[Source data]
== Segment start ==
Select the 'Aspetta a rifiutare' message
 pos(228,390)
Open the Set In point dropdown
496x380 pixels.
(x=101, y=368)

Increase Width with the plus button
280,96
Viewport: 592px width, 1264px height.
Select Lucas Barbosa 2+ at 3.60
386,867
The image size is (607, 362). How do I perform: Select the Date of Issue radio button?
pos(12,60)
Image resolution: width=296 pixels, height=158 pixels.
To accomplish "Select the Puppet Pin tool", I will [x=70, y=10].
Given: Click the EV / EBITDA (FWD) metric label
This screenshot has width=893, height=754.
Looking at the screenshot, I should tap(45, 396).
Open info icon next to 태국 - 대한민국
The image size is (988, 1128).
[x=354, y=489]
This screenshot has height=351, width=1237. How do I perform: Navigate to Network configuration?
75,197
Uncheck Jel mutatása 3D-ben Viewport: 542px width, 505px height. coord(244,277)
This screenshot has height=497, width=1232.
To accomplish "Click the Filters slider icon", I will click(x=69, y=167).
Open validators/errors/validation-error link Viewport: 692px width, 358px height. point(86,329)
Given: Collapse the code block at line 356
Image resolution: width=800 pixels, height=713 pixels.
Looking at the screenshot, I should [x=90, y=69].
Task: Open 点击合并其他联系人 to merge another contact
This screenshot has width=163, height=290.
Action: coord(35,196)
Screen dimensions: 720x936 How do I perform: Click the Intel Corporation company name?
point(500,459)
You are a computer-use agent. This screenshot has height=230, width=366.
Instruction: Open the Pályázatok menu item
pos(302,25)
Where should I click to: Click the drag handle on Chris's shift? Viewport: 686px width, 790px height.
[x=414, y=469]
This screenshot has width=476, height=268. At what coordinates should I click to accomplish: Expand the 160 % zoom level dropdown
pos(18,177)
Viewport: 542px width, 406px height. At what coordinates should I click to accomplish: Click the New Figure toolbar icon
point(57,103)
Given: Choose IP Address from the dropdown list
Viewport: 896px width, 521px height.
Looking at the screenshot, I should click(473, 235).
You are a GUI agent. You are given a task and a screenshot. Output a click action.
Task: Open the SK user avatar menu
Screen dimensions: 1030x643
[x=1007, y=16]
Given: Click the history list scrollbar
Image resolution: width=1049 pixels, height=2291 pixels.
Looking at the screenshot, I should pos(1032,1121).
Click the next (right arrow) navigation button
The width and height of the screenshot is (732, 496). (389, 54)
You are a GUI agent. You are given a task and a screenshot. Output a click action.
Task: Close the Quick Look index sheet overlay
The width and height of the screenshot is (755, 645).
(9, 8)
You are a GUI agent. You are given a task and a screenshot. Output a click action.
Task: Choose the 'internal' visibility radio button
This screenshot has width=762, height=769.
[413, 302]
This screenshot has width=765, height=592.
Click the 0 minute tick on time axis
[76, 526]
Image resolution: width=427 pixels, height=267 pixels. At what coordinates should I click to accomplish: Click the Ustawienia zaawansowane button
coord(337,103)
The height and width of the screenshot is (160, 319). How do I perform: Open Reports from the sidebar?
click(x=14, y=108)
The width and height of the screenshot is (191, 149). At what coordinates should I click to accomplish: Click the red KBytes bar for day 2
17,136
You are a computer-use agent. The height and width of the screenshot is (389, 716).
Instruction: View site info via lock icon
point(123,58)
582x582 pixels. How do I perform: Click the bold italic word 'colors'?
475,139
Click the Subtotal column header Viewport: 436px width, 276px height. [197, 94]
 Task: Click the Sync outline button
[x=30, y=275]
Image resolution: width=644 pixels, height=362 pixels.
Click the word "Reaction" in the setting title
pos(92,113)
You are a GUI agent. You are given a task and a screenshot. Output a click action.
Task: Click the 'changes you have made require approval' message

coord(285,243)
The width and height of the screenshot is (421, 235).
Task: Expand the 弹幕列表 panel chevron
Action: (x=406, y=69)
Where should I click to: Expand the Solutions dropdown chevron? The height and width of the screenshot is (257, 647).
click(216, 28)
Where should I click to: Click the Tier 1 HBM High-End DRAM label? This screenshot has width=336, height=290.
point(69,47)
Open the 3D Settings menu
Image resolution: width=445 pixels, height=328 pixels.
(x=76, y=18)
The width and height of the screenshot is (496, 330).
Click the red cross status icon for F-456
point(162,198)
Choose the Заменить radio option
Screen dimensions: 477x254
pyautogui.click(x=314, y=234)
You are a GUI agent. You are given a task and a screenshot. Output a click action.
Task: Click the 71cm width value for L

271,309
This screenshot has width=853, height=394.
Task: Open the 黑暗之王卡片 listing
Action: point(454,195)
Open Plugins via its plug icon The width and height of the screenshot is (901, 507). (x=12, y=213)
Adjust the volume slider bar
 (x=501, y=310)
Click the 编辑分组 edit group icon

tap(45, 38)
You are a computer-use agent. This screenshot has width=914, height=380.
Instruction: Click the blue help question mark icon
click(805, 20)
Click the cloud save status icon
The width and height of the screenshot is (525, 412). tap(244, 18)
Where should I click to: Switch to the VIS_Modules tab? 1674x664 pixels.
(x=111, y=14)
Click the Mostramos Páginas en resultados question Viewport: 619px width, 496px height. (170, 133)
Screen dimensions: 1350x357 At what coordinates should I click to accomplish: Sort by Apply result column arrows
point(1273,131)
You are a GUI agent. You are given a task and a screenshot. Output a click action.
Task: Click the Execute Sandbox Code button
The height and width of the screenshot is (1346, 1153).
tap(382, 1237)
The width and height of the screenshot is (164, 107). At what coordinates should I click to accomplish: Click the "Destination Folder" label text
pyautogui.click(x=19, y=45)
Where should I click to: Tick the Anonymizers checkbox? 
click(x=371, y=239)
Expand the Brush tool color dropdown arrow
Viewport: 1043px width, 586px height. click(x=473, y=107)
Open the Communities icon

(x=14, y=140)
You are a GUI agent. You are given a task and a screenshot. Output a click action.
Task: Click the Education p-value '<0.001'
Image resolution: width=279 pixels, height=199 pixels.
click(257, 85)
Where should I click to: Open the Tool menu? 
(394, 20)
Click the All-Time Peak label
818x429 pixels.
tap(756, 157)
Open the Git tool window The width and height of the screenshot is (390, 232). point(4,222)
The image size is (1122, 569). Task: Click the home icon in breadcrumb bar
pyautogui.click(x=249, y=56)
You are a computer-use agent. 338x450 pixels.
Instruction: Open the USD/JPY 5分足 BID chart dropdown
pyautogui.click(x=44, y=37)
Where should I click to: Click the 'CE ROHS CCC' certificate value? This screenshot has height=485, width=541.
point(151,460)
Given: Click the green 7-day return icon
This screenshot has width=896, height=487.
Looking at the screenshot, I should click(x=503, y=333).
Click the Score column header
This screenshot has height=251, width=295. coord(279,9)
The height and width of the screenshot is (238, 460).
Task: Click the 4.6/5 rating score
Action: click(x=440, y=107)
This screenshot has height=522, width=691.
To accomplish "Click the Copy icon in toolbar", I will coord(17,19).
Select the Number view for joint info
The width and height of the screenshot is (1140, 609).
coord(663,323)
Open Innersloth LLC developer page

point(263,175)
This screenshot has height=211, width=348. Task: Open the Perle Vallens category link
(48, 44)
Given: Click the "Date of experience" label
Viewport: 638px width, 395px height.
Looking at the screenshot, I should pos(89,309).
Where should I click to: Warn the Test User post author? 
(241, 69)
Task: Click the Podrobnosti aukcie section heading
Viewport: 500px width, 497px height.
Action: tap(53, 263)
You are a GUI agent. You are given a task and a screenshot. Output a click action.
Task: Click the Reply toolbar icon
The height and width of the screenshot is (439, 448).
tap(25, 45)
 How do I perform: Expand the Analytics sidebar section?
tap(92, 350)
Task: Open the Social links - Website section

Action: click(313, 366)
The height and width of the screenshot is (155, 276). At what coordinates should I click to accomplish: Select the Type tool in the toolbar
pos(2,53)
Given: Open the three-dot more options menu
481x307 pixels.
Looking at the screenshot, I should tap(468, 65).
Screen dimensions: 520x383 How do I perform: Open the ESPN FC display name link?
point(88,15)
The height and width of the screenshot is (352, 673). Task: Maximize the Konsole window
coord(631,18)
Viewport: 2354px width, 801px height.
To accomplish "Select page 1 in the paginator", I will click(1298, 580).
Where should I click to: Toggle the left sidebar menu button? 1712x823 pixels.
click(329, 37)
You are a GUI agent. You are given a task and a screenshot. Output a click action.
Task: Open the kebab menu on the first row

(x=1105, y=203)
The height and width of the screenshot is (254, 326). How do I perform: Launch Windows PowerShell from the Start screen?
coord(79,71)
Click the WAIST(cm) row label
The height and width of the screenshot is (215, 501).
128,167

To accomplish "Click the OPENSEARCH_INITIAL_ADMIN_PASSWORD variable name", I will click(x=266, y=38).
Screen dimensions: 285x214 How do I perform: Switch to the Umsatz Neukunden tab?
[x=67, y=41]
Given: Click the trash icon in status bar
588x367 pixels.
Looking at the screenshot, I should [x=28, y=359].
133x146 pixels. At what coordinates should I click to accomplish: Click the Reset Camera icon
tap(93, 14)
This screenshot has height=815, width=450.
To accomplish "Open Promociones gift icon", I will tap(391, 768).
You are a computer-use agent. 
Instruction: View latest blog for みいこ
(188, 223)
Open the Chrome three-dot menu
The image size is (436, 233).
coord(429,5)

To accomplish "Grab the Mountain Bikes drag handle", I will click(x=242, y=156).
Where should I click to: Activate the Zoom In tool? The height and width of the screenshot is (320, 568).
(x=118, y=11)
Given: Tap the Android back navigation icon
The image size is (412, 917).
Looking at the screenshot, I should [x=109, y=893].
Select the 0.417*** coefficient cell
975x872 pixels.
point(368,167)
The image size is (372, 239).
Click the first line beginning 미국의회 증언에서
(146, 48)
== Segment end ==
[WHAT THE TASK ASKS]
Quote, with nothing altered, all lines from the start of the entries to the line that carries "Given: Click the EV", inclusive.

[ANSWER]
Select the 'Aspetta a rifiutare' message
 pos(228,390)
Open the Set In point dropdown
496x380 pixels.
(x=101, y=368)

Increase Width with the plus button
280,96
Viewport: 592px width, 1264px height.
Select Lucas Barbosa 2+ at 3.60
386,867
The image size is (607, 362). How do I perform: Select the Date of Issue radio button?
pos(12,60)
Image resolution: width=296 pixels, height=158 pixels.
To accomplish "Select the Puppet Pin tool", I will [x=70, y=10].
Given: Click the EV / EBITDA (FWD) metric label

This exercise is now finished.